[Texte source]:
May You Live In Interesting Times. Cette phrase, choisie par le commissaire Ralph Rugof pour nommer cette 58ème édition, est faussement prise pour un proverbe asiatique. Ce qui évoque, pour lui, une des problématiques de notre société actuelle : la confusion de plus en plus imperceptible entre fiction et réalité. Récemment encore, la sortie au grand jour de l’intelligence artificielle qui crée des photos hyperréalistes de personnes qui n’existent pas, en a été la preuve. Tromper son monde devient de plus en plus facile. En raison des nouvelles technologies, de la puissance de l’instantanéité des médias et, comme il le souligne, « des fakes news qui érodent les discours politiques et la confiance qui en découle », nécessairement, la méfiance augmente. Croire devient difficile.
Marco Godinho, artiste choisi pour représenter le Luxembourg à Venise, joue avec ce doux mélange caractéristique de notre époque. Il décide, entre fiction et réalité, d’offrir du temps à la nature pour qu’elle s’exprime, au travers d’un entre-
deux indéfini. » Written by Water « est un travail initié il y a six ans dans la baie de Gibraltar et poursuivi ensuite dans diverses villes bordant la Méditerranée. Par la répétition d’un geste qui donne du sens, à savoir l’immersion de cahiers dans l’eau, l’artiste caresse les concepts de déplacement, d’es-pace et d’appartenance.
Nomade, il collectionne ses déplacements et ses dialogues avec l’immensité, en baignant des pages dans la mer qui ainsi, s’exprime et imprime doucement sa mémoire sur les feuilles blanches. Au fil des ses recherches, Marco Godinho crée une archive d’« écrits de la mer » et comme à son habitude, il frappe délicatement. Libre, léger, précis, avec un engagement social et des valeurs fortes qui renforcent l’importance des choix de l’artiste, il propose un travail sensible dont la force intrinsèque vient de sa portée symbolique qui bouleverse. En un geste simple, il fait. L’action, si infime soit-elle, offre l’expression d’une pratique, d’une expérience, mais aussi et surtout la possibilité d’une renaissance à travers l’eau qui cache souvent de grands drames individuels et collectifs.

[Consigne 1]:
Les affirmations suivantes concordent-elles avec le texte sur Marco Godinho ? Répondez par oui ou par non à chacune et citez les mots décisifs du texte.
(a) La phrase qui donne son nom à la 58ème édition est un véritable proverbe asiatique.
(b) Le travail Written by Water a commencé dans la baie de Gibraltar.
(c) Le geste répété de l'artiste consiste à plonger des cahiers dans l'eau.
[Consigne 2]: D'après le texte sur Marco Godinho, quel pays l'artiste a-t-il été choisi pour représenter à Venise ?
[Consigne 3]: Rédigez la suite du texte sur Marco Godinho à partir de sa dernière phrase.
Les items n'ont aucun lien avec le texte sur Marco Godinho.

[Données]:
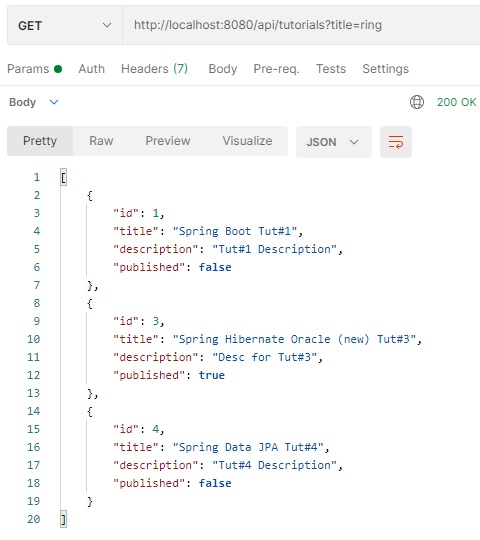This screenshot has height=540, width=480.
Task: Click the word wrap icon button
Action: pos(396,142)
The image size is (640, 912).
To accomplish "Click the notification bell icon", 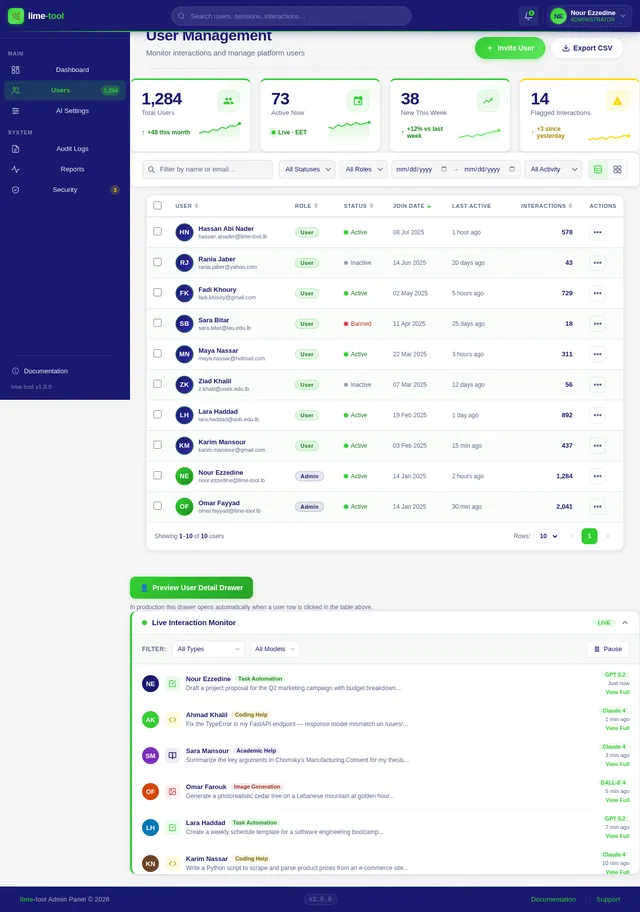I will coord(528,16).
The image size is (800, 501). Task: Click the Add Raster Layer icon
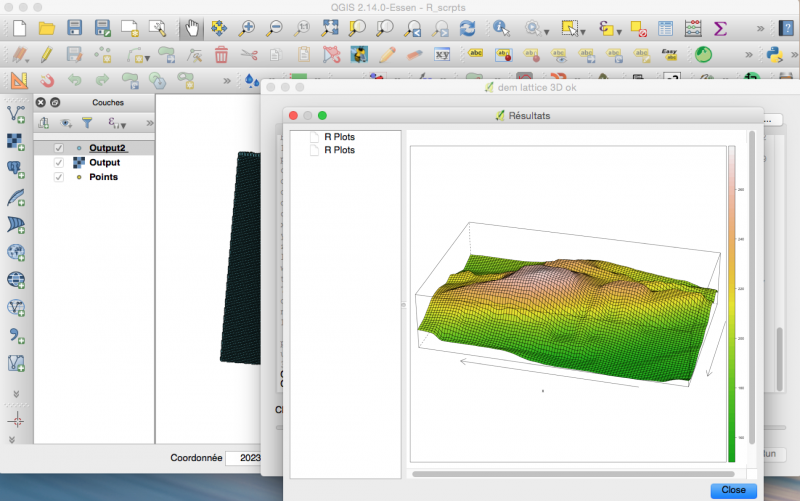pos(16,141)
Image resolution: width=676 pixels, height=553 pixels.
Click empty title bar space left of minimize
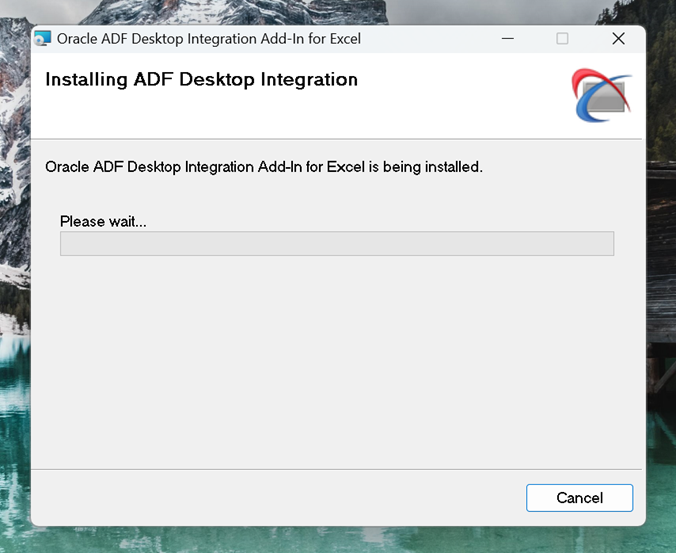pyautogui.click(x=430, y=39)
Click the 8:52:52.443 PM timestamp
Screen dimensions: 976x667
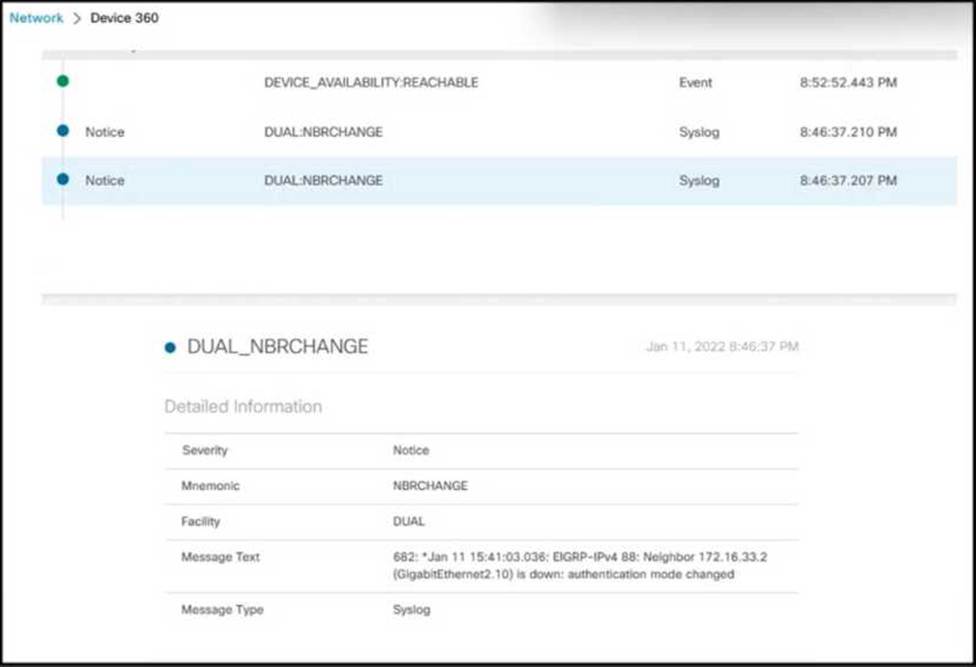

[Réponse 1]:
(a) Non : « est faussement prise pour un proverbe asiatique ».
(b) Oui : « est un travail initié il y a six ans dans la baie de Gibraltar ».
(c) Oui : « l’immersion de cahiers dans l’eau ».

[Réponse 2]: Le Luxembourg.

[Réponse 3]:
L’œuvre de Marco Godinho se rapproche de la philosophie du wabi-sabi qui joint la solitude, la plénitude, le « Sublime » (Edmund Burke) presque, que l’on peut éprouver face aux éléments naturels, à l’altération par le temps ou par l’homme. Pourquoi tenter de cacher les défauts, les cassures ? L’artiste s’y refuse. Il les respecte et grave l’impermanence. Livres, son, musique, vidéo, image, installation immersive : des traces de vécu… Marco Godinho nous fait languir.
Comment choisira-t-il de transformer l’espace pour nous inonder de sa poésie ? La hâte est grande et dans l’attente, quelques images du travail en cours sont d’ores et déjà à découvrir sur son profil Facebook. Une relation intime avec l’eau, des livres baignés et entraînés par la houle, des hommes face à l’immensité du monde. Un romantique.
Du 11 mai au 24 novembre 2019
Pavillon luxembourgeois, Arsenal, Venise
www.luxembourgpavilion.lu
www.marcogodinho.com
(Philippe Poivret)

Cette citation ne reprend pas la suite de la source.